Friday, May 3, 2013

Review of Big Data: A Revolution that will Change How We Live, Work and Think by Viktor Mayer-Schonberger and Kenneth Cukier (2013, John Murray).

In 2008 the term ‘big data’ was barely in use.  Five years later and it has become latest ICT-related buzzword, used to refer to the recent surge in the generation of huge quantities of diverse and dynamic data produced by social media, transactions and interactions across the internet, sensor and camera networks, a myriad software-enabled devices, scientific equipment, etc.  Mayer-Schonberger and Cukier’s book aims to provide an initial survey and analysis of the big data phenomena and what they call datafication; the process of transforming all things under the sun into data from which value can be extracted.  They argue that a data revolution is underway, with the nature of data production and analysis undergoing a paradigm shift in three ways.  First, the volume of data being produced is being radically transformed, with a move away from sampling to try and capture entire populations (n=all).  Second, by being exhaustive in scope, it is possible to embrace the messiness of data rather than seeking exactitude (as required, along with randomness, in sampling); as they put it “more trumps better”.  Third, that the types of questions asked changes from why (causation) to what (correlation): “We don’t always need to know the cause of a phenomena; rather, we can let the data speak for itself.”  In other words, the traditional deductive, hypothesis-led mode of analysis is replaced by an inductive approach wherein analytics examine the data for all meaningful patterns, rather than testing for particular relationships.  This third shift, they argue, also means that there is no longer the need for domain-specific expertise.  As such, the era of big data is producing massive, exhaustive, messy datasets that can be mined for insightful information that can be used to identify relationships within the data that can be capitalised upon, such as using the vast quantities of data produced by a supermarket chain about consumers and their transactions to identify patterns of purchases which can then be used to tailor marketing strategies and increase turn-over. 

Mayer-Schonberger and Cukier are right that there is a data revolution underway and they provide an initial overview of the big data phenomena.  However, their analysis is weak in a number of respects.  First, it ignores completely emerging debates about the kind of empiricism and data dredging they describe, which are deeply problematic in all kinds of ways, and the data-driven science being advocated by scientists.  No scientist or analyst worth their salt believes that data simply speak for themselves free of theory.  Second, the account is quite sketchy as to how analysts can make sense of big data and the new analytical techniques that are being developed.  There is a science to big data in terms of devising the algorithms employed within machine learning and other big data analytics, yet the reader gets no real insight into how these work.  Third, the book avoids tackling the deep and difficult epistemological questions that arise when a paradigm shift occurs.  The book is clearly targeted at a non-academic audience, but nevertheless a grounded discussion of the philosophy of data and science in the era of big data is merited when such grandiose claims are being made.  Fourth, they rightly acknowledge that big data raises all kinds of ethical issues, but their analysis lacks depth and critique and pushes a business-friendly, market-orientated line about self-regulation without adequately setting out the pros and cons of such a strategy.  Finally, the text suffers from being overly repetitious and the referencing is dreadful: it would be possible to condense the entire book into just a couple of chapters and not lose any of the argument, and whilst there are notes in back of book there are no numbers in the text to link to them.  Overall then, whilst the book provides an initial text about big data and does include some interesting and useful nuggets, the analysis in general is narrow and weak, and it seems more about championing an emerging ICT market than providing a thorough, critical overview of the nature of big data and its implications and consequences.


Bernadette said...

Great review Rob.
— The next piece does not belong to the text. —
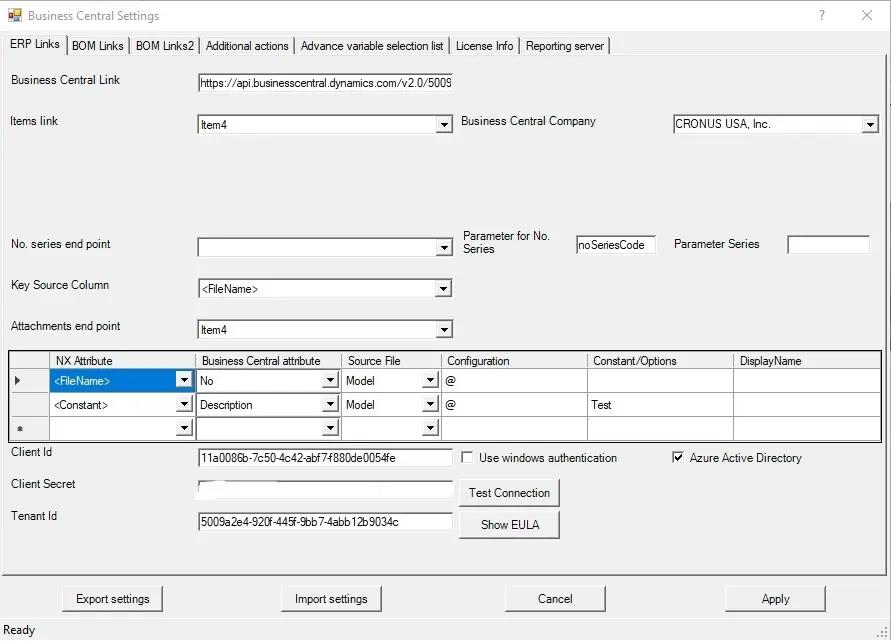Disable Azure Active Directory
This screenshot has height=641, width=891.
(678, 458)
I've not read this book but in general I think a fair portion of what is being said about big data is hype, often sprouted by people who are better at selling themselves and jumping on bandwagons in the guise of offering consultancy (at great cost) than anything genuinely useful. I've not heard of the first author but Cuiker wrote on IT/data for The Economist for years and I was often underwhelmed with his analysis (though I won't claim to have read every article he ever wrote).
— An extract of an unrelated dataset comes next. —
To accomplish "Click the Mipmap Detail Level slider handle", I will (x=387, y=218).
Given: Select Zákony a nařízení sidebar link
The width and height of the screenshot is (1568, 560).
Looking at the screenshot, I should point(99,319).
In the government sector big data is being touted as the saviour we've all been looking for and it's worrying because there seems to be a lack of understanding that data is useless without context and social modelling. But governments are throwing money at many big data research projects which have almost no methodology other than to collect the data.
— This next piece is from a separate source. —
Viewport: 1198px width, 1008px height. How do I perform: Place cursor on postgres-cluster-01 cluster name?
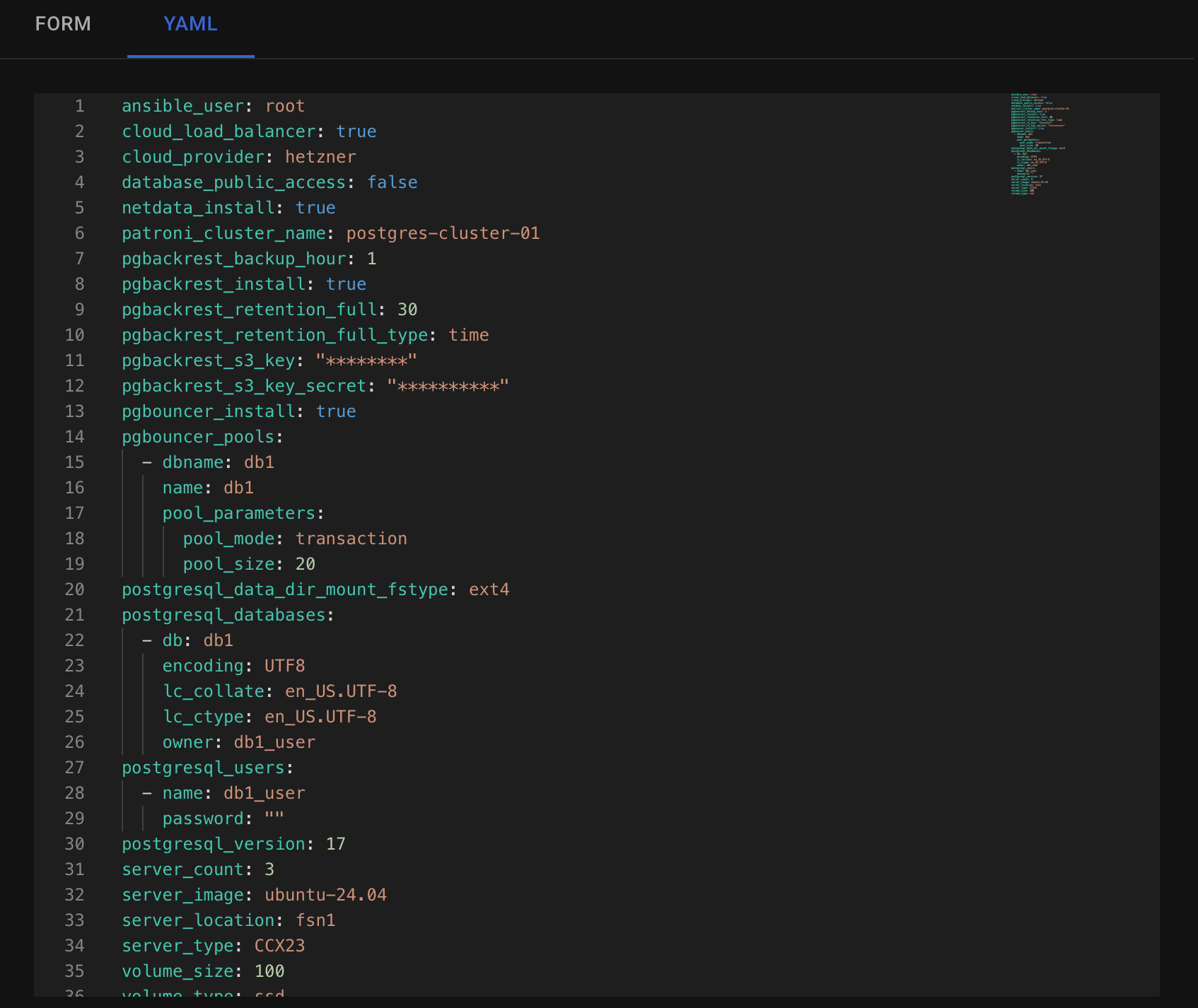[x=443, y=233]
Not to say there's not a legitimate use for big data but the lack of scientific and analytical rigour around a lot of it is a little disturbing.

Rob Kitchin said...

Bernadette, there is some emerging critical thinking in the academic literature and occasionally on blogs, etc., about big data. From the science perspective, a number of people have challenged the kind of empiricism forwarded in this book, which is rooted in Chris Anderson's 2008 article in Wired about the end of theory. At the time there was a backlash, but the argument has now become more refined and is being honed through the notion of data-driven science. From the social sciences, the critique has mostly focused on the ethical implications of big data. For me, this book is an example of the boosterism surrounding big data at present and lacks a critical edge. It could easily be mistaken for a text written by someone employed by IBM, rather than a book written by an academic and journalist.